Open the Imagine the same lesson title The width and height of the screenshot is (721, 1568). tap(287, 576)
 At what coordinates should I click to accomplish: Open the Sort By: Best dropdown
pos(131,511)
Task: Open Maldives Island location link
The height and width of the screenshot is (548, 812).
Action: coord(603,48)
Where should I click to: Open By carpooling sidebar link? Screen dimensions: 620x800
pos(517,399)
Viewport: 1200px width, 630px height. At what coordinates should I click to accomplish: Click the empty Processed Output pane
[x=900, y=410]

EXERCISE DESCRIPTION: The records must be given again in full, exactly as shown.

ANSWER TO THIS EXERCISE:
Open the Imagine the same lesson title The width and height of the screenshot is (721, 1568). tap(287, 576)
 At what coordinates should I click to accomplish: Open the Sort By: Best dropdown
pos(131,511)
Task: Open Maldives Island location link
The height and width of the screenshot is (548, 812).
Action: coord(603,48)
Where should I click to: Open By carpooling sidebar link? Screen dimensions: 620x800
pos(517,399)
Viewport: 1200px width, 630px height. At what coordinates should I click to accomplish: Click the empty Processed Output pane
[x=900, y=410]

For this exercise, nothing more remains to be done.